Ein (beim Start nicht erwartetes) Nebenergebnis dieses Blogs ist aber auch die Erkenntnis, dass zumindest einige Satiriker und Kabarettisten mit Kritik nicht umgehen können und sich einer kritischen Diskussion und heiklen Fragen mit allen Mitteln verweigern. In den meisten Fällen wird sie (Kritik) gar nicht erst aufgegriffen.

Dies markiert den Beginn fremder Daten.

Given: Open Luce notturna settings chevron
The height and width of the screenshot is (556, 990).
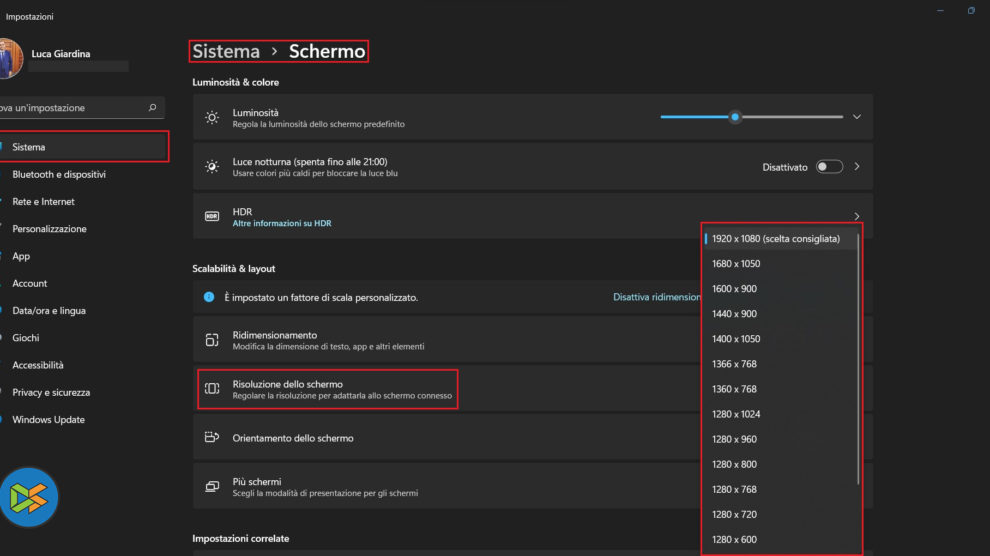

Eine passende Internetadresse für diese Diskussion wäre zum Beispiel der FB-Account von D(d)enkfunk (vgl. auch HInfo6), wo sehr viele Satiriker und Kabarettisten versammelt sind. Dort allerdings ist man im Moment mit der Vorbereitung des Denkfunk-Festivals für Abonnenten der PatchworX Media GmbH (HInfo1, HInfo2) am 28. November 2015 beschäftigt; also mit einer pur gewerblichen Veranstaltung! Und nicht mit Gesellschafts- und Politikkritik.

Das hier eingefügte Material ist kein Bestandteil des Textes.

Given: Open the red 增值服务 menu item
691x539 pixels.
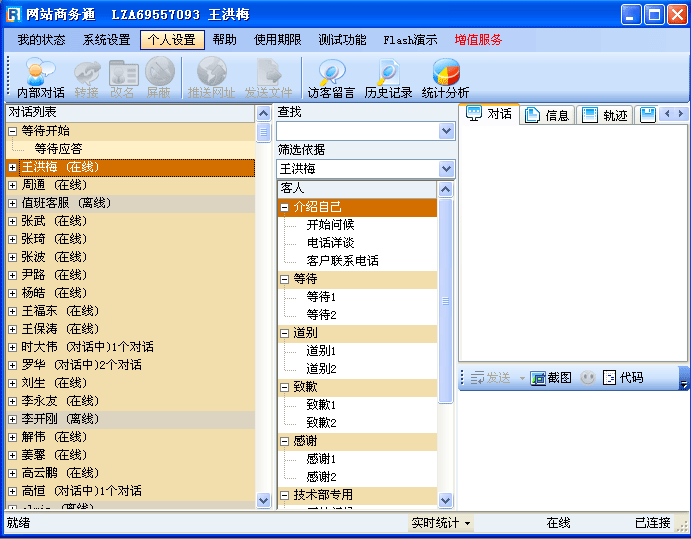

Bis zum Redaktionsschluss dieses Artikels kann ich weder auf dem Facebook-Account der heute-show noch sonst auf den einschlägigen Seiten eine Diskussion der oben zitierten Kritik finden? Wenn diese tatsächlich ausbleiben sollte, dann entzieht sich die „Satire“ der heute-show der Existenzberechtigung. Die Zuschauer dürfen erwarten, dass sie sich den Diskussionen stellt, die sie anstößt, wenn sie wie im vorliegenden Fall selbstreferentiell sind. Bleibt die Diskussion und Reaktion aus, dann geht es tatsächlich nur noch um Schenkelklopfer, Einschaltquoten und Unterhaltung.